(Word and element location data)
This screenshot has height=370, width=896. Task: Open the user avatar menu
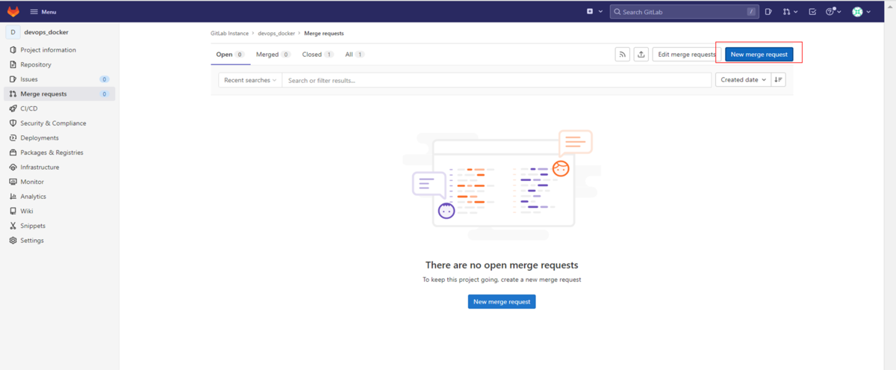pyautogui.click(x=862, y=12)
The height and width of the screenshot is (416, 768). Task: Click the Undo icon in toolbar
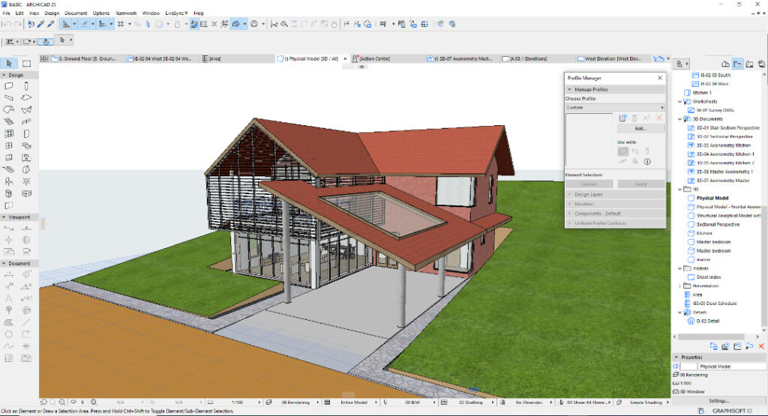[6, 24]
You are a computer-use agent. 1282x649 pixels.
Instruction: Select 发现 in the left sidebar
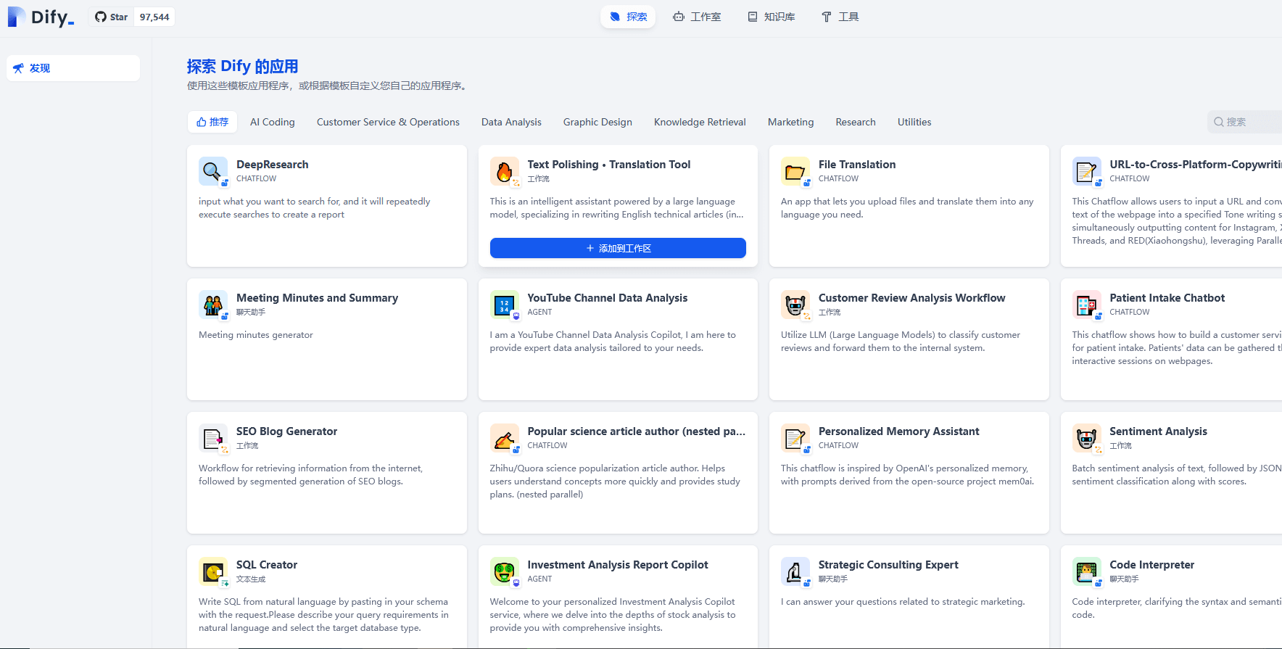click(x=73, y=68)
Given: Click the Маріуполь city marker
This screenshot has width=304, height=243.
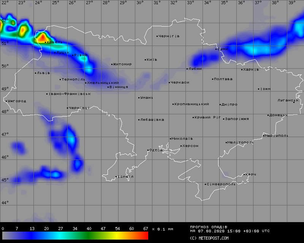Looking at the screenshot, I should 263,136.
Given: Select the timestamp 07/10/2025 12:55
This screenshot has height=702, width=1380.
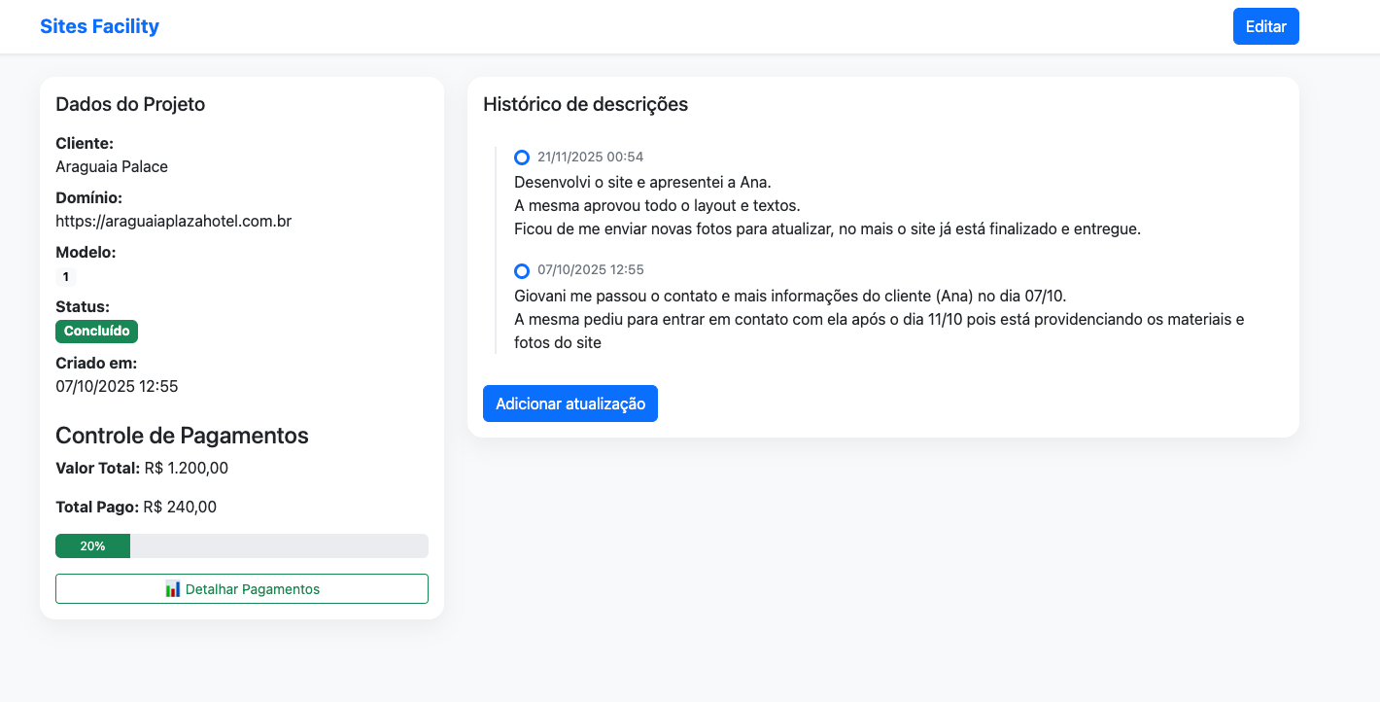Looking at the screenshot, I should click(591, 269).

--

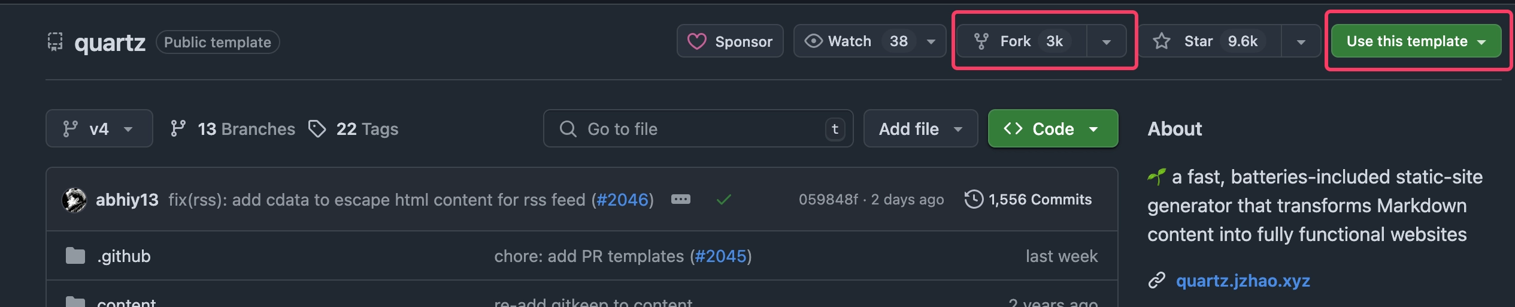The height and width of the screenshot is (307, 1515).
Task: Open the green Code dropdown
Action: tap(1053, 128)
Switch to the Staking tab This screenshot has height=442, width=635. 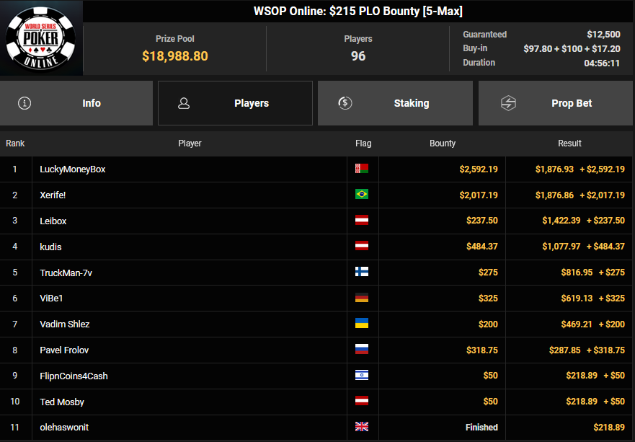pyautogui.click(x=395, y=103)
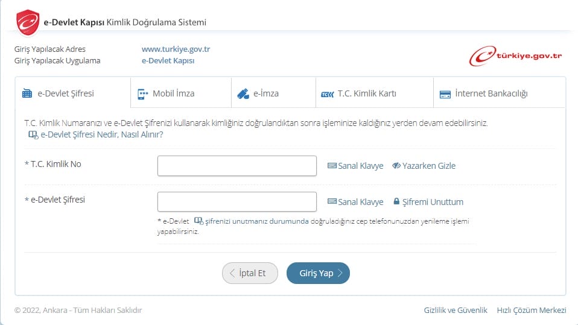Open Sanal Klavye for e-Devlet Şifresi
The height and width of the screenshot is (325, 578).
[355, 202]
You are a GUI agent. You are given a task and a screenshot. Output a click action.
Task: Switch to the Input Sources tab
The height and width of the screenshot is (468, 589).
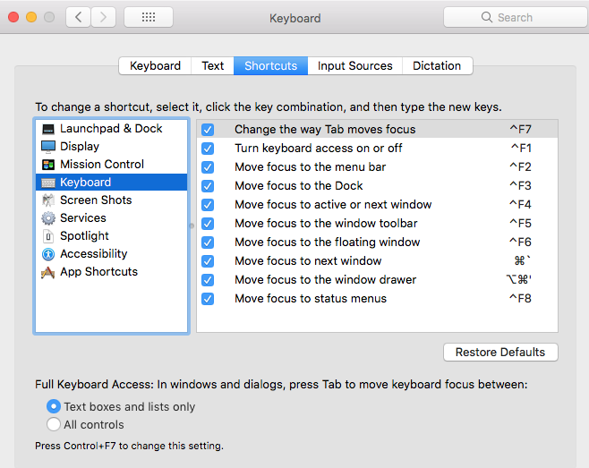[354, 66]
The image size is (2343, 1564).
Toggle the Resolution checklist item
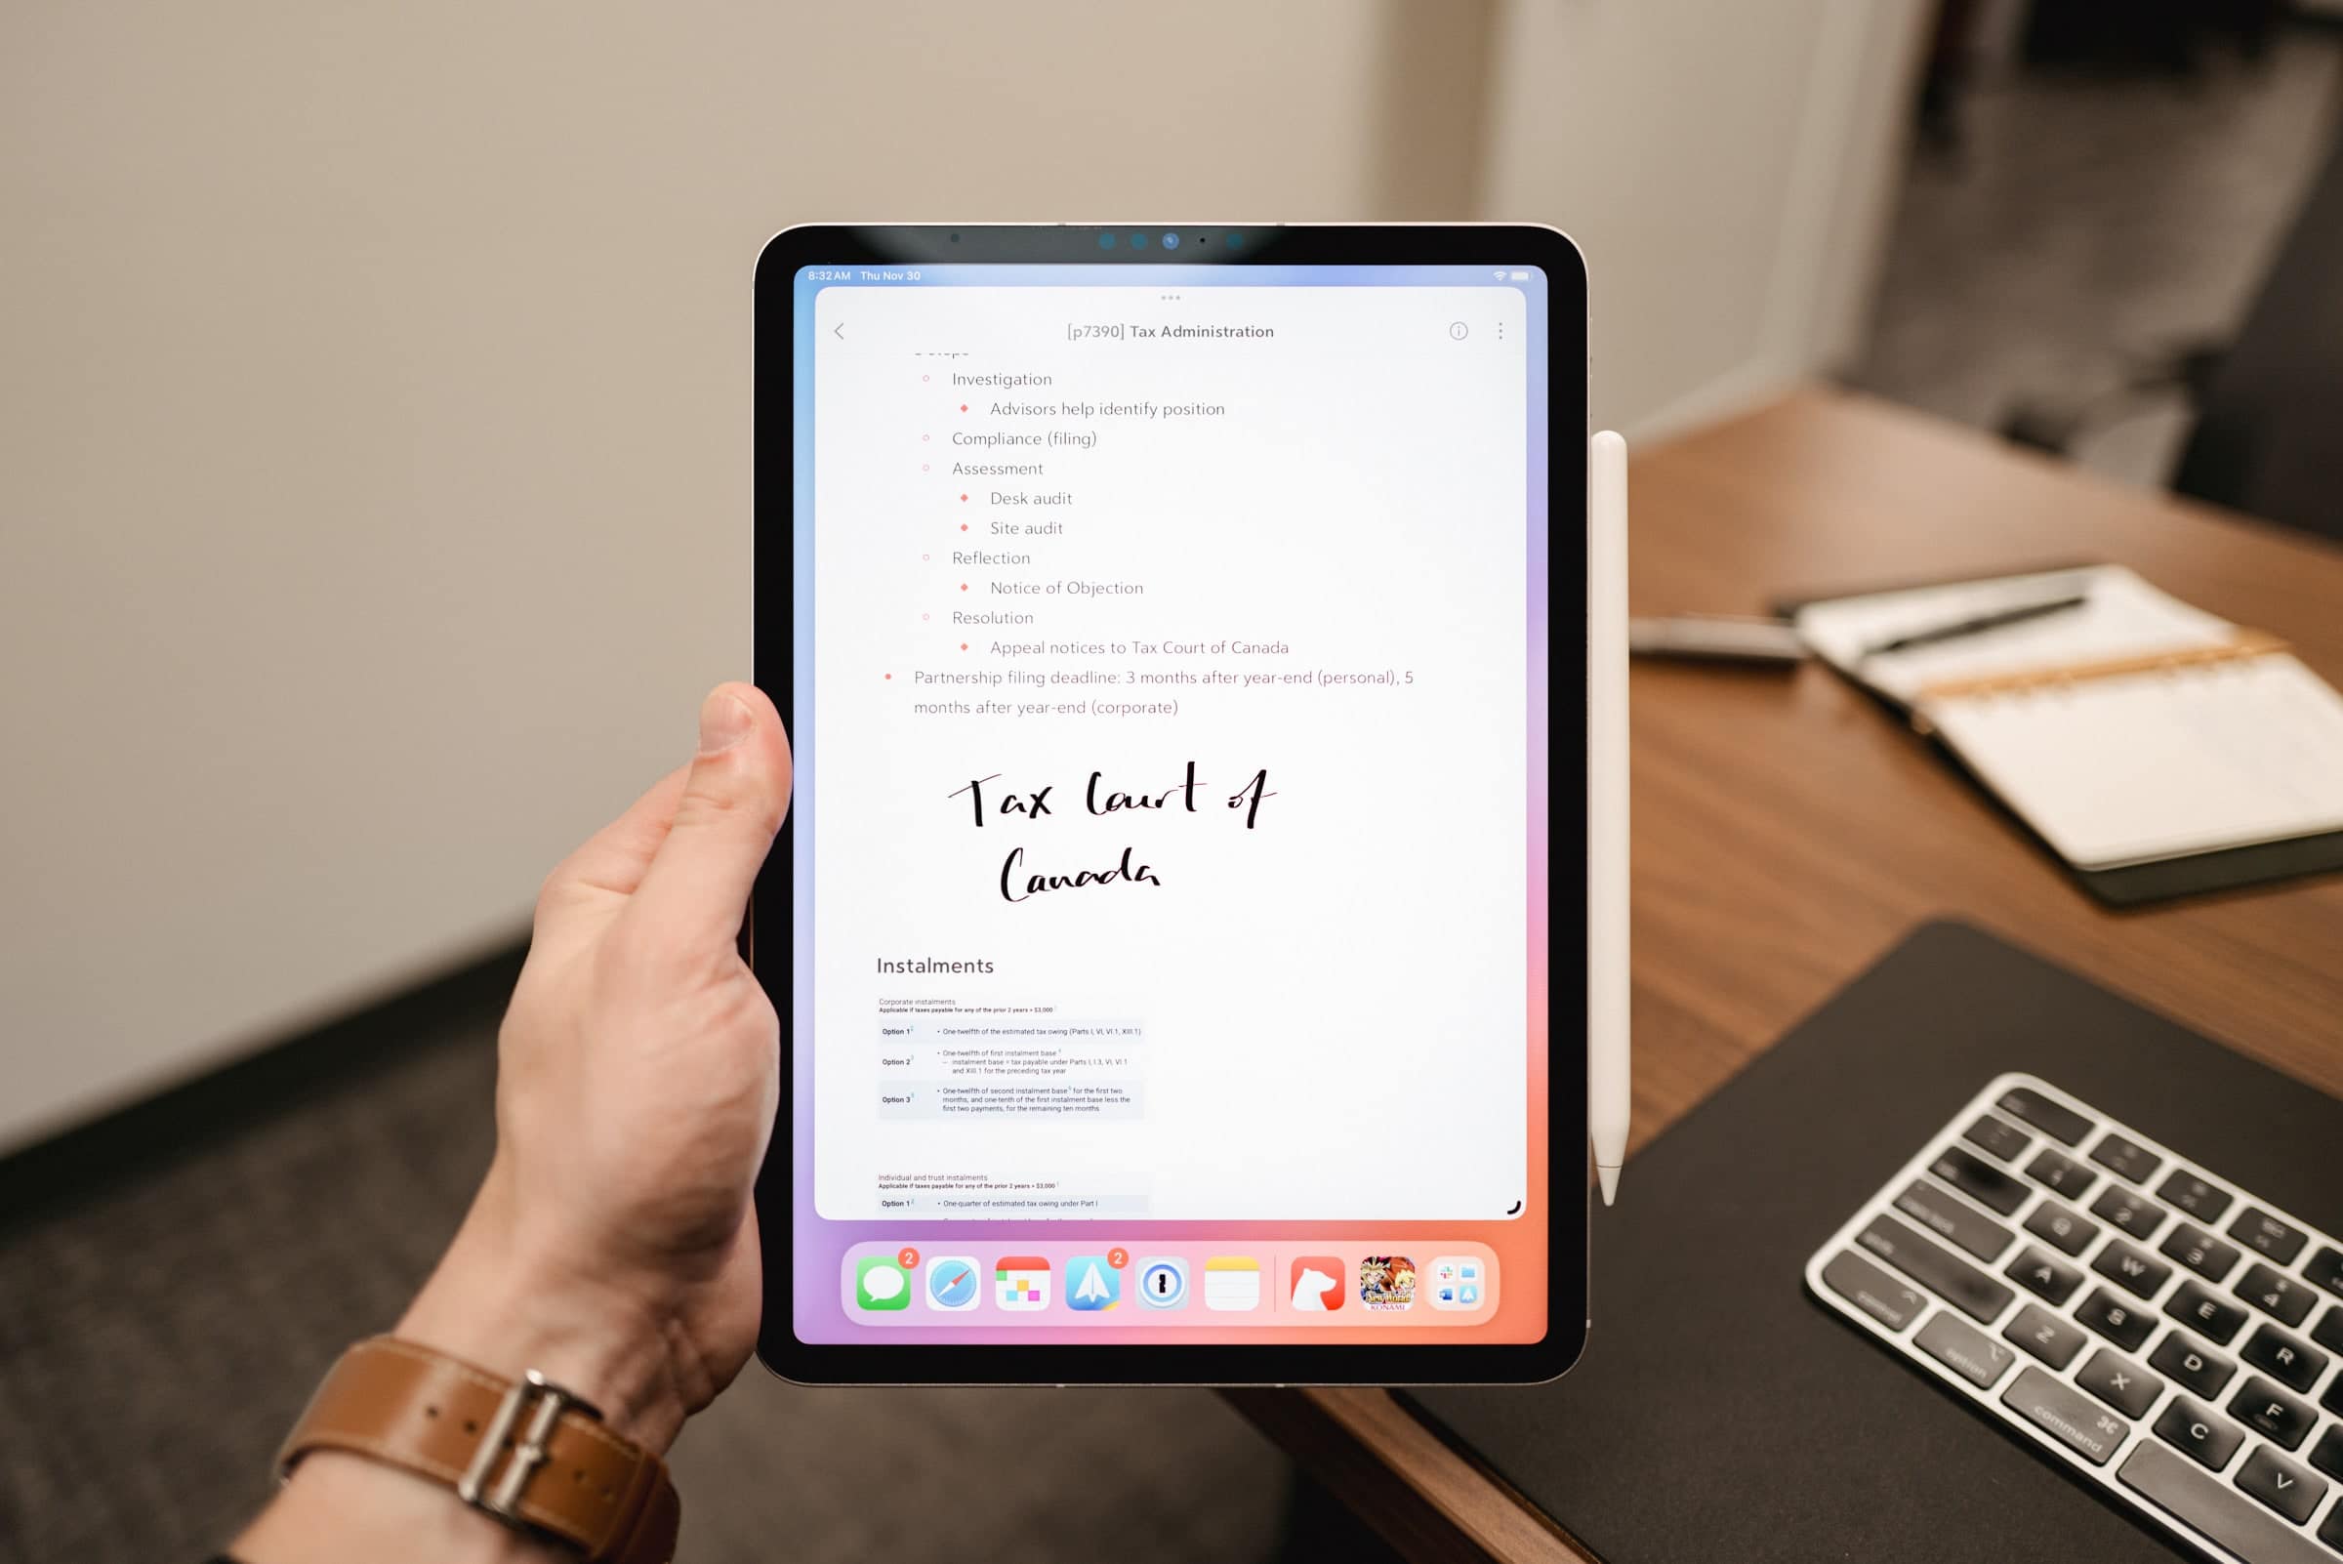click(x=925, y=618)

* * *

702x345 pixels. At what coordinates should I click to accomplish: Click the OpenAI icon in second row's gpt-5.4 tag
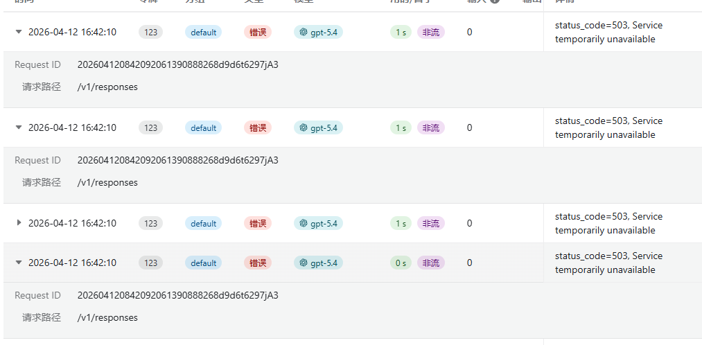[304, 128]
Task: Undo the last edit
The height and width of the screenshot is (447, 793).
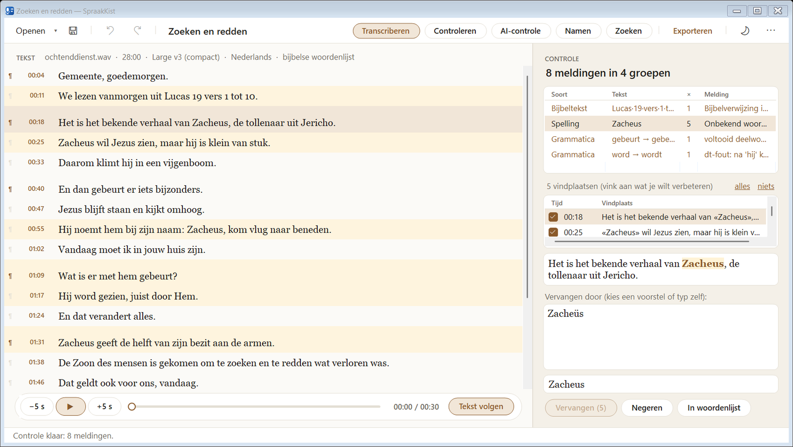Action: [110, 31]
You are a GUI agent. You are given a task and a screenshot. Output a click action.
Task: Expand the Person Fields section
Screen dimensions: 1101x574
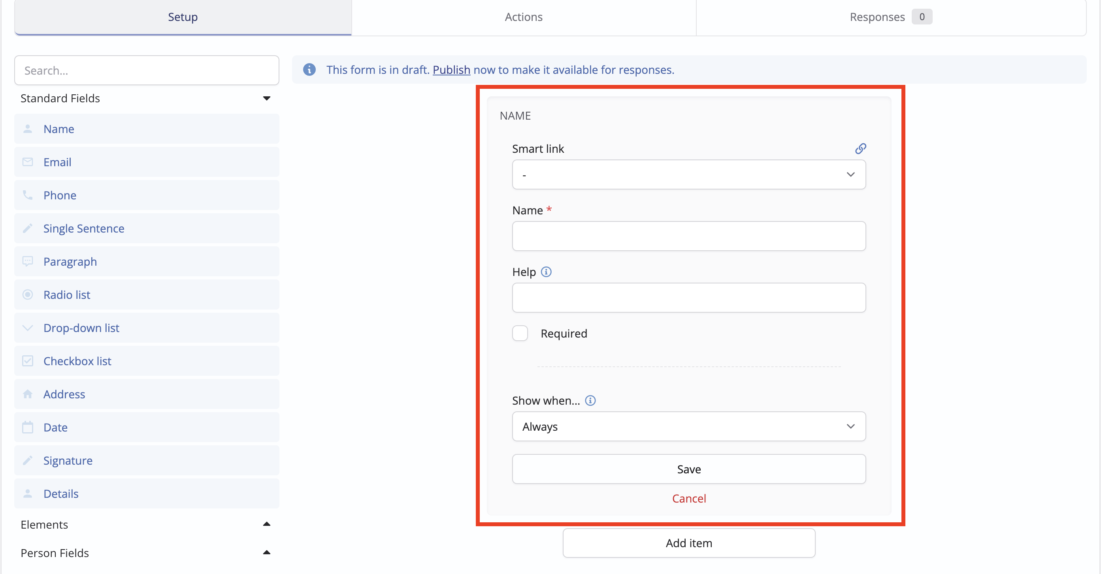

Directions for this task.
Repeat the rows from the line containing "The height and width of the screenshot is (416, 768)." through the line containing "Looking at the screenshot, I should click(591, 269).", both included, and leave the pictures out of your answer.

Written response.
The height and width of the screenshot is (416, 768). Task: Click the Undo icon in toolbar
[6, 24]
You are a computer-use agent. 1282x649 pixels.
Instruction: Select 发现 in the left sidebar
click(x=73, y=68)
Given: Click the Маріуполь city marker
This screenshot has width=304, height=243.
Looking at the screenshot, I should 263,136.
Given: Select the timestamp 07/10/2025 12:55
This screenshot has height=702, width=1380.
Looking at the screenshot, I should click(591, 269).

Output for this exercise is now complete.